# Electrical wires near/touching supply ducts?



## J. V. (Jun 1, 2007)

Yes, cables and conduits can run parallel to duct work and can touch each other. You cannot use the duct to support the cable though.


----------



## Borgs8 (Feb 3, 2011)

many thanks. i am not sure i understand what you mean by "support", however. again, many thanks. my main concern is electrical wires and a junction box touching the flex duct for the forced air heat.


----------



## RST (Jul 19, 2009)

OP - by "support" he means the duct should not carry the weight of the wire. Wires can not just be hanging in the air. Boring holes in joists (NOT TRUSSES) or using a running board are examples of POSSIBLE acceptable alternatives - check local electrical and building codes.
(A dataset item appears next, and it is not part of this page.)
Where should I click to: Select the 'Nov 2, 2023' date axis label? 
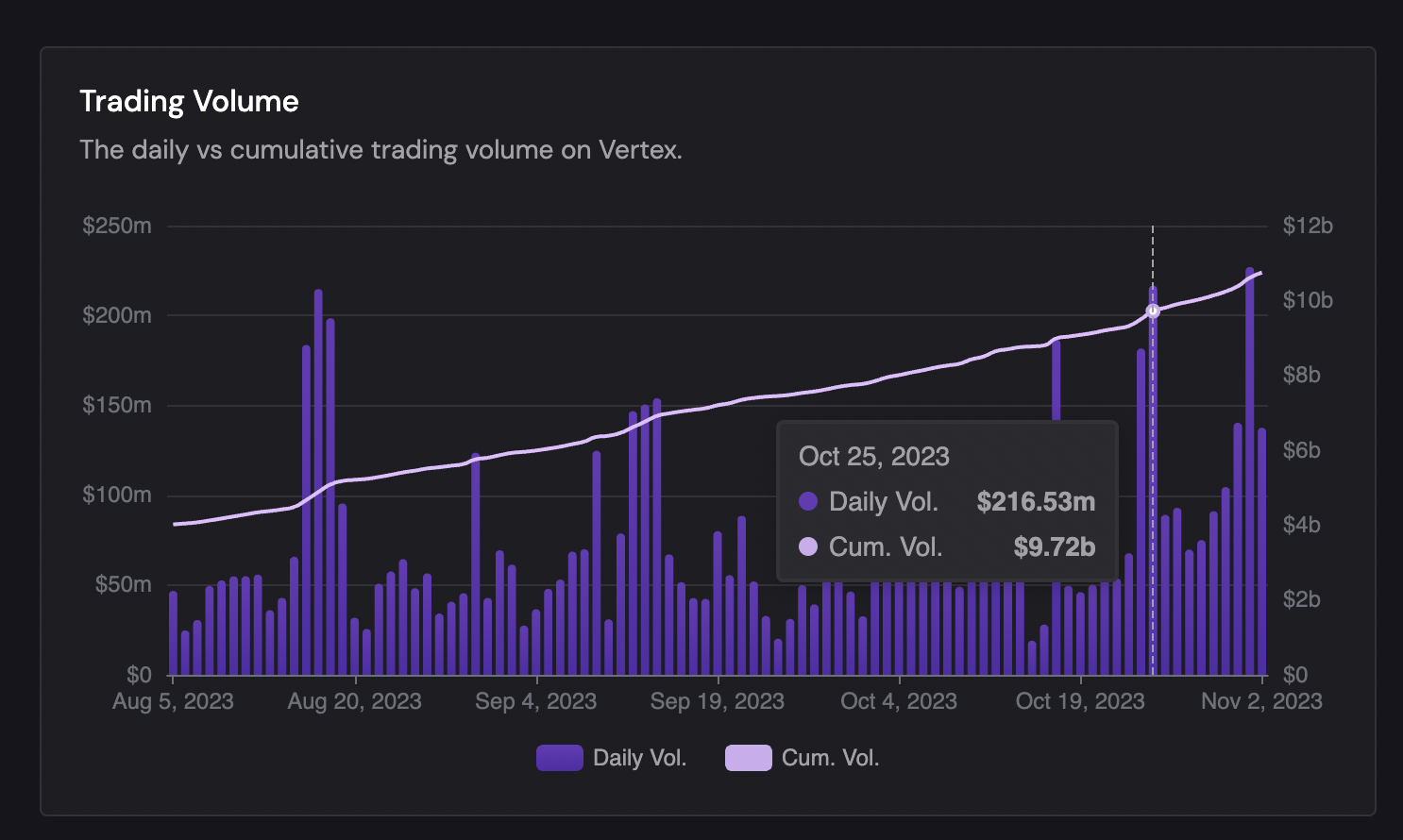click(x=1261, y=701)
J.V., does your answer also apply to uninsulated round or rectangular ducts? Or do I need to insulate them first?

RST


----------



## Saturday Cowboy (Nov 29, 2009)

RST said:


> J.V., does your answer also apply to uninsulated round or rectangular ducts? Or do I need to insulate them first?
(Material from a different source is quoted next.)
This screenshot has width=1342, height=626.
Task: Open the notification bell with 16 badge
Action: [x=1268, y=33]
You can run wires in that situation. 

In a home there are very few regs relating to separation distance from any thing. There are requirements to derate wire or to use wiring methods acceptable for the location. 
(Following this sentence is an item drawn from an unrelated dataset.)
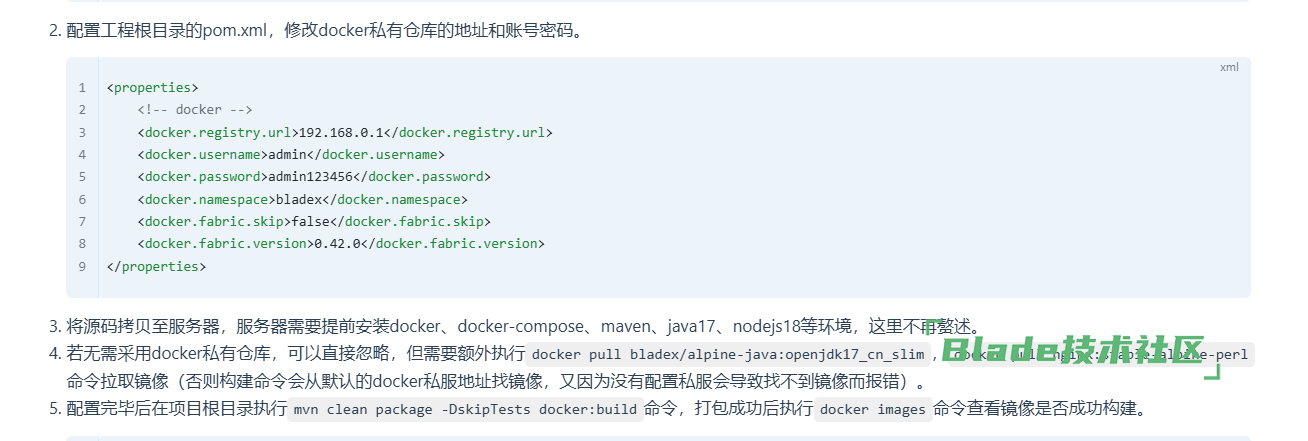This screenshot has height=441, width=1308.
Task: Click the mvn clean package inline command
Action: [x=465, y=409]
But only the Urban Legend Electrical code says things like:
Can't run wires within X distance of water pipes
Can't run wires next to gas lines(don't recommend it)
No Wire Nuts in a Panel


----------



## J. V. (Jun 1, 2007)

RST said:


> J.V., does your answer also apply to uninsulated round or rectangular ducts? Or do I need to insulate them first?
> 
> RST


No. It does not matter if its insulated or not.


----------



## RST (Jul 19, 2009)

Saturday Cowboy said:


> You can run wires in that situation.
> 
> In a home there are very few regs relating to separation distance from any thing. There are requirements to derate wire or to use wiring methods acceptable for the location.
> 
> ...


ULEC! Funny! :laughing:


----------



## proremodel (Jan 30, 2011)

GRRRR I hate when people screw up and put wire nuts in a panel :furious:. Not that it is wrong just the fact that it looks like crap.


----------



## jlmran (Feb 8, 2010)

proremodel said:


> GRRRR I hate when people screw up and put wire nuts in a panel :furious:. Not that it is wrong just the fact that it looks like crap.


What??


----------



## Saturday Cowboy (Nov 29, 2009)

proremodel said:


> GRRRR I hate when people screw up and put wire nuts in a panel :furious:. Not that it is wrong just the fact that it looks like crap.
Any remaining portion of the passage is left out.